Wenn also die KPD am Ausgang der Weimarer Republik in der Wohnungsfrage Gesicht zeigte, dann mittels ihrer Straßenzellen, denen es ab 1929 punktuell gelang neben dem Reichsbund Deutscher Mieter eigene kommunistisch dominierte lokale Mieterzusammenschlüsse ins Leben zu rufen – 1931 literarisch aufbereitet in dem Roman von Willi Bredel ‘Rosenhofstraße’. Diese Mieterzusammenschlüsse kämpften vornehmlich gegen Mietpreistreiberei und Zwangsräumungen. So z.B. in Hamburg, München, Breslau, Waldenburg, Dortmund, Solingen, Moers – wobei sicherlich das herausragendste Beispiel der Mietstreik in Berlin 1932/33 war.
In dieser wohnungspolitischen Protestphase am Ausgang der Weimarer Republik führte die bürgerliche Mieterorganisation “Dresdner Bund” im Februar 1932 reichsweit eine Unterschriftenaktion für Mietsenkungen, Mieterschutz und öffentliche Wohnungsbauförderung durch. Innerhalb von zehn Tagen wurden über 500.000 Unterschriften gesammelt. Obgleich das Protestpotential riesig war unterstützte die KPD weder diese Kampagne noch unternahm sie eigene reichsweite Initiativen. Sie hatte sich vollends auf eine reine Defensivpolitik im Kiez ausgerichtet, da sie – selbstverschuldet – nicht mehr an den offensiven Impetus eines antikapitalistischen kommunalpolitischen Programms anknüpfen konnte, dessen erster Entwurf in den Archiven der Partei vermodert war.“
— Karl-Heinz Schubert, “Mehr als nur eine Reminiszenz – Anmerkungen zum Programmentwurf“
Was tun?
Heute gibt es keine revolutionäre Massenorganisation, die wirksamen Einfluss auf die Arbeiterklasse und Mieterorganisationen oder Beratungsstellen nehmen könnte. Die Hegemonie der neoliberalen Ideologie und ihr Einfluss auf das Bewusstsein der arbeitenden Klasse schlägt sich in der Wohnungsfrage vor allem in der Entsolidarisierung mit der Nachbarschaft nieder. Die Großdemonstrationen der verschiedenen Kampagnen um die Wohnungsfrage haben das Potential, das zu überwinden, wenn aus ihnen kämpferische Organisationen entstehen, die bereit sind, die eigenen Viertel gegen Mietpreiserhöhungen zu verteidigen, den Verkauf sozialen Wohnraums zu verhindern oder auch Versuche, zahlungsunfähige Mieter auf die Straße zu setzen, zu stoppen. Ansätze zu letzterem gab es dafür in Berlin in den letzten Jahren verschiedentlich. Aktionen wie Unterschriften zu sammeln oder Menschenketten zu bilden, erzeugen vor allem Bewegung im Leerlauf, weil sie von der wesentlichen Aufgabe, in den eigenen Vierteln eine Gegenmacht aufzubauen, ablenken und stattdessen ihre Hoffnung auf Symbolpolitik setzen.
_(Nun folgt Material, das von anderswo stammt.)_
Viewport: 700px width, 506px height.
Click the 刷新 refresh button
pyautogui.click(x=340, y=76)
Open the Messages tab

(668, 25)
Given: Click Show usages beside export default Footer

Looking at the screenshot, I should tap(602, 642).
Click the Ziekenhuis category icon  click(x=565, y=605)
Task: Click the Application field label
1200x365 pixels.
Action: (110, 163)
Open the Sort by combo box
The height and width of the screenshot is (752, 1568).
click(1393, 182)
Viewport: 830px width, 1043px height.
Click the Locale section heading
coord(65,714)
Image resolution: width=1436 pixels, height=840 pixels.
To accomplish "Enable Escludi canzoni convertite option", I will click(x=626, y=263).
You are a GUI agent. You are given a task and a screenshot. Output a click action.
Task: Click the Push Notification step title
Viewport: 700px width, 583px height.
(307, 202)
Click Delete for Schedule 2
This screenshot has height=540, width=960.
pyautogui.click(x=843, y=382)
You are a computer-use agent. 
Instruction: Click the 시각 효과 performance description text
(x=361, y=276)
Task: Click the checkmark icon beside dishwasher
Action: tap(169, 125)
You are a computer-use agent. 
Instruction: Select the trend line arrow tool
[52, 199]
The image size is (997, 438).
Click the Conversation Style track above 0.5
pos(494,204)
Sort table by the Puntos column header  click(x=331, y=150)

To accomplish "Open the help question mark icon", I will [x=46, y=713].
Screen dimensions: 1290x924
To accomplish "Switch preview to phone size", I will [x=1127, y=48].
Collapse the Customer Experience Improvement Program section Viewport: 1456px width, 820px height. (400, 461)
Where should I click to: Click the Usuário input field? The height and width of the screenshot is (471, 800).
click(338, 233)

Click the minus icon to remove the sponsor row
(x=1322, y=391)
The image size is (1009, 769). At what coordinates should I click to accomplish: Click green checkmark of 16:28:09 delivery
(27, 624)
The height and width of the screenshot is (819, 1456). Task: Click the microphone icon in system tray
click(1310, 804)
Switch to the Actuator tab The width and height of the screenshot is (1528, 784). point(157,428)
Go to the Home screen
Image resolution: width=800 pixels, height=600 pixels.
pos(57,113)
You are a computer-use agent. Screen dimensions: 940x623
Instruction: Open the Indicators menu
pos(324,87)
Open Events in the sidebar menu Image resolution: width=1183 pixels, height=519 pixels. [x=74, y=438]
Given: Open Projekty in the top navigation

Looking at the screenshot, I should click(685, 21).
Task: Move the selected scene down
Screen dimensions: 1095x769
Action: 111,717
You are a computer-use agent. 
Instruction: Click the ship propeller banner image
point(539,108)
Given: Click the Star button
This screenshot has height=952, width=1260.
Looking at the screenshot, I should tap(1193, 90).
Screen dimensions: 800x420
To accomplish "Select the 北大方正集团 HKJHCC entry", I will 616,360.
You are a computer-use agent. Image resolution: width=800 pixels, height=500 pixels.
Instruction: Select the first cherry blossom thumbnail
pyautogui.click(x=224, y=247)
Löhne rauf! Mieten runter!
Gegen jede Privatisierung von kommunalem Wohnungseigentum!
Entschädigungslose Rücknahme privatisierter Wohnungen!
Gegen jede Zwangsräumung!
Sofortige Bereitstellung von Wohnraum für Obdachlose!
Leerstand bekämpfen durch Beschlagnahmung durch Mieterorganisationen!
Für den Aufbau einer proletarischen Mieterorganisation!